TT: Ich befinde mich noch in der Datenerhebungsphase. Durch den Ausbruch der Pandemie musste ich überlegen ob und unter welchen Bedingungen ich eine Weiterführung der Studie vertreten kann – gerade weil ich im Gesichtsbereich des Patienten/der Patientin arbeite. Von der Uniklinik wurde vorgeschrieben ein Hygienekonzept zu entwickeln, durch das eine kontrollierte Fortführung der Studie ermöglicht wird. Nun trage ich FFP2-Masken, lüfte so oft es geht, verzichte auf den Techniker der die Aufnahmen sonst begleitet hat und desinfiziere nicht nur die Untersuchungsmaterialien und meine Hände, sondern auch Tische, Stühle, Laborgeräte und Türklinken. Nichtsdestotrotz wurden viele Termine seitens der PatientInnen verschoben oder letztlich abgesagt. Das hat zur Folge, dass sich meine Stichprobengröße verringert hat. Darüber hinaus hat sich der Umgang mit den PatientInnen durch zusätzliche Regeln und auch durch den Abstand verändert.
SB: Welche Chancen und Probleme ergeben sich durch die Wahl eines Praxispartners wie das Kölner Uniklinikum in Zeiten der Pandemie?

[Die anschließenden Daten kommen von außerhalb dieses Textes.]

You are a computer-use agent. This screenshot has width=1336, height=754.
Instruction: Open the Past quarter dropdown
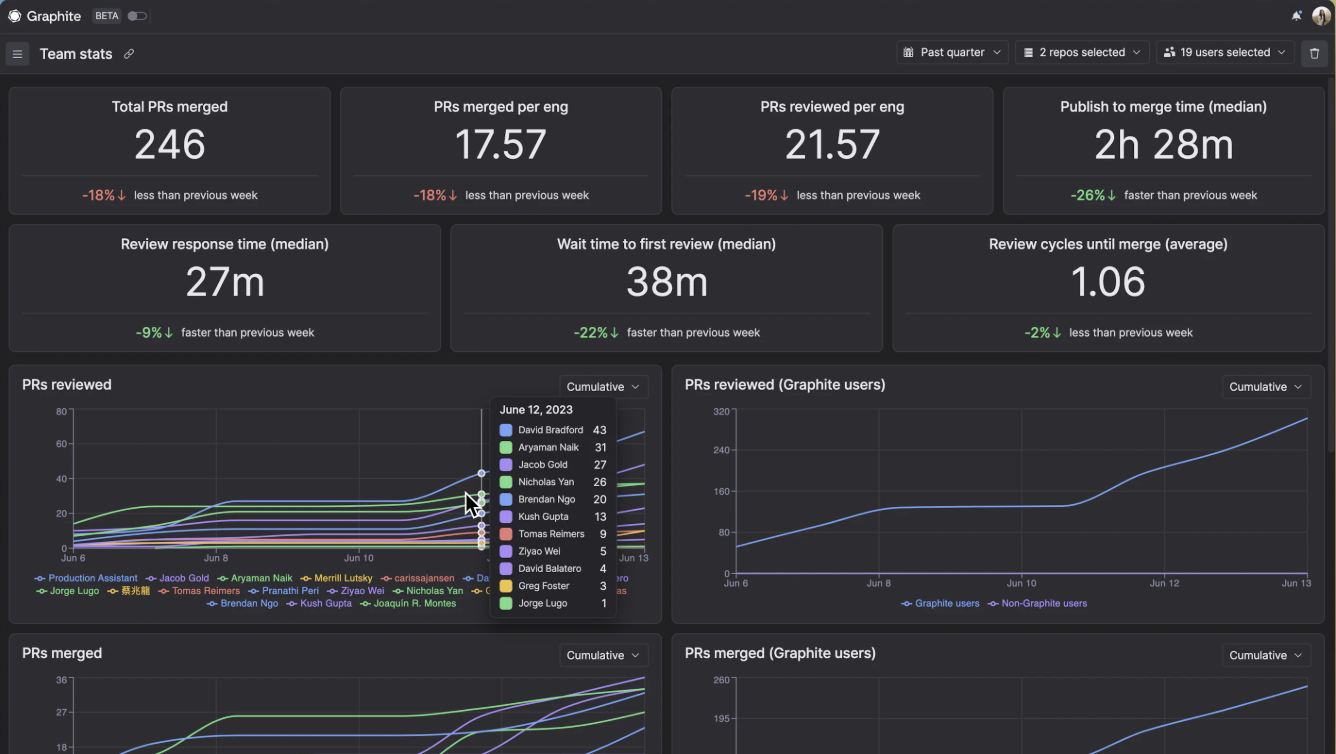951,53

TT: Eine Chance ist definitiv, dass man relativ normal weiterarbeiten kann, während das Leben in so vielen anderen Bereichen still steht - darin besteht aber auch die Diskrepanz. Jedes Erkältungssymptom wird bewertet, da man niemanden anstecken möchte. Ständig überlegt man sich, ob man doch besser einen Coronatest machen soll, um mit gutem Gewissen in die Klinik zu fahren. Mittlerweile hat man sich daran gewöhnt überall Maske zu tragen, Symptomtagebücher zu führen, alleine Mittag zu essen und wenn es geht von zuhause zu arbeiten. Trotz allem ist das Infektionsgeschehen nicht kalkulierbar und die Auswirkungen nicht planbar, sodass oftmals spontan umdisponiert werden muss. Als bspw. die Infektionszahlen stark zunahmen, musste ich meinen Testraum auf einer leerstehenden Station freigeben, da räumliche Kapazitäten für COVID-19-Patienten dringend benötigt wurden.
SB: Welchen Mehrwert für Deine persönliche Entwicklung und berufliche Qualifizierung siehst Du durch die Praxisphase bzw. durch die Synergie zwischen Theorie und Praxis, die sich hieraus ergibt?
TT: Es ist eine gewinnbringende Erfahrung sich in neuen Strukturen eines großen Unternehmens zurechtzufinden und dort die interdisziplinäre Zusammenarbeit zu forcieren. Zusätzlich ist es eine Herausforderung in einem durch PatientInnen bestimmten Alltag Dinge zu planen sowie neue Wege einzuleiten. Durch den Praxisbezug habe ich die Möglichkeit die Anwendbarkeit meiner Forschungsergebnisse voranzutreiben sowie an Forschungsarbeit über mein eigenes Projekt hinaus mitzuwirken. Vorteilhaft ist für mich in jedem Fall der intensive Kontakt zu den PatientInnen und der Erkenntnisgewinn über die weitreichenden Folgen der Erkrankungen sowie die neurologischen Grundlagen. Darüber hinaus erweitere meine zwischenmenschliche Kompetenz und erlerne die Berücksichtigung ethischer Aspekte beim Forschen.
SB: Liebe Tabea, Ich möchte mich ganz herzlich für den sehr interessanten Einblick in Deine Arbeit bedanken und wünsche Dir weiterhin alles Gute für Dein Promotionsprojekt.